Vind je dat niet een heele prestatie, Matthijslief, om bijna 39 te zijn en de Pathétique van Tsch. nooit gehoord te hebben? Ik heb het zoover geschopt. Vroeger ging ik nooit als Mengelberg het ding speelde, want dat leek me zoo'n walgelijke geschiedenis en ex officio heb ik nooit gehoeven, omdat Tsch. tijdens den oorlog verboden was. Nu was er vanavond een door de Regeering georganiseerd Belgisch concert – het Belg. orkest onder Désiré Defauw – en zoo'n concert hoor je dan wel van het begin tot het eind bij te wonen. Ik was wel een beetje benieuwd hoe ik die symphonie zou vinden; ik dacht: waarschijnlijk zeg ik na afloop "het is toch heusch wel mooi". Maar het is anders uitgekomen: ik heb me vreeselijk verveeld en ik kan me niet voorstellen dat ik ooit nog eens zin zal hebben er weer naar te gaan luisteren. Heb ik daar gelijk in? Houd jij van Tristan? Ach, ach, wat zou ik dat anders willen dirigeeren, dat Voorspel. Vooral niet alle [achtsten] slaan! Dat vervloekte maat-slaan. Al die poespas van de moderne dirigenten is flauwe kul, ze slaan de maat, ze dirigeeren geen melodieën en dus geen gevoelens. In Leonore III hoorde je alle maatstrepen. Het moet toch mogelijk zijn bij die beginmaten een orkest zoo in je ban te hebben dat ongelijkheden uitgesloten zijn en dat je toch die tel niet hoeft te slaan; dat verstoort volkomen de lijn. Als ik niet kijk, hindert het me natuurlijk wat minder, maar toch: wanneer een dirigent de correctheid van de uitvoering stelt boven de eisch, de geestelijke eisch van de muziek, zonder zelfs te probeeren (want ik geloof er niet in dat die virtuosen dat probeeren) of niet beide te vereenigen zijn, dan is het eenmaal mis, dan helpt het toch niet meer of ik mijn oogen dicht doe. – Daar moet ik, vanwege de politiek, nog een vriendelijk stukkie over schrijven ook!

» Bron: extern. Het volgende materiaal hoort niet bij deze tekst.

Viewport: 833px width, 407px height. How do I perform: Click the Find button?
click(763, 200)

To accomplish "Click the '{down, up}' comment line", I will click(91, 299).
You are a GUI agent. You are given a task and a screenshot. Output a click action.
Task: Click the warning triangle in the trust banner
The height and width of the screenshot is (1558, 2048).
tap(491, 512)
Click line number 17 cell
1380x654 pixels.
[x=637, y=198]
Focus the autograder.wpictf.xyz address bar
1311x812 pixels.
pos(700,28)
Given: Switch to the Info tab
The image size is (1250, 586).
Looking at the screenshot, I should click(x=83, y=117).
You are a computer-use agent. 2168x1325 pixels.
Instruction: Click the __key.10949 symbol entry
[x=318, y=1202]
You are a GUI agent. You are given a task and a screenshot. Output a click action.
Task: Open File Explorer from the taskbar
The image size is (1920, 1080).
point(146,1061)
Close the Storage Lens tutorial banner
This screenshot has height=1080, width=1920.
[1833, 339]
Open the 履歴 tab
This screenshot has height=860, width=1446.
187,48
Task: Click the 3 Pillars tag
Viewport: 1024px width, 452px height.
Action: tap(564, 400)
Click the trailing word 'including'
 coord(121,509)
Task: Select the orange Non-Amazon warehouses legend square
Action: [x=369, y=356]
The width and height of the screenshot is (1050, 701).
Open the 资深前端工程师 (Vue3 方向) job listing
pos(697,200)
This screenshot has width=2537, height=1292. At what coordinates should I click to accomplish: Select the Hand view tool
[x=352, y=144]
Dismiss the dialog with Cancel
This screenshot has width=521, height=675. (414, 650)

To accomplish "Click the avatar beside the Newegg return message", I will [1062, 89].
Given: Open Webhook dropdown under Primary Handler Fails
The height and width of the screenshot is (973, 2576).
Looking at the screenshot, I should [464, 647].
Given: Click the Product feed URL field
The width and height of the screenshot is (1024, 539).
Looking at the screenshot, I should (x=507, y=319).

Denk niet dat ik uit mijn humeur ben door Engeljan. Het was maar kort aan tafel en hij was nogal aardig. J. en hij zijn er met Emmie en Gijs [van Hall] op uit, naar een kroeg of een danserij, denk ik; de schouwburg, waar J. heen wilde, was uitverkocht – zij heeft toen maar een ander plannetje bedacht om niet thuis te hoeven zitten. Het is nu kwart over 12. Ik was pas over elven thuis van dat concert, heb toen de kranten gelezen en lig nu in bed in 't blauwe kamertje. Ik heb onder de muziek veel aan je gedacht, onder Tristan omdat het liefdesmuziek is en onder Tschaikowsky omdat ik afleiding voor mijn verveling zocht. Ik hel er nu toch weer toe over dat je me in Parijs komt halen. Ik ben, als je me ziet aankomen, meer reizigster dan Thea, en we spoeden ons dan door de Parijsche drukte van de Gare du N. naar St. Lazare, in het treintje is 't misschien vol en als we aan het stationnetje dan de kruiwagen <Het voordeel van den kruiwagen is o.a. dat je geen arm over hebt om door een andere te steken. Jij met den koffer in je linkerhand en je rechterarm gekrakelingd door de mijne geeft me een visioen van een soldaat-met-verlof met z'n meissie – excuse me.> vonden, dan was er, vóór we bij huis zijn, geen kans op dierbaarheden en kunnen we het weerzien naar behooren genieten op jouw kamer. Wat denk je? Ik vind het ook goed je in huis te vinden, alleen te komen dus en de koffer aan het stationnetje te laten, maar als je weet dat ik den 12den, 's avonds, kom, lijkt het me te gek voor je om thuis te blijven. Zijn we zwaar op de hand dat we daar zoo'n probleem van maken?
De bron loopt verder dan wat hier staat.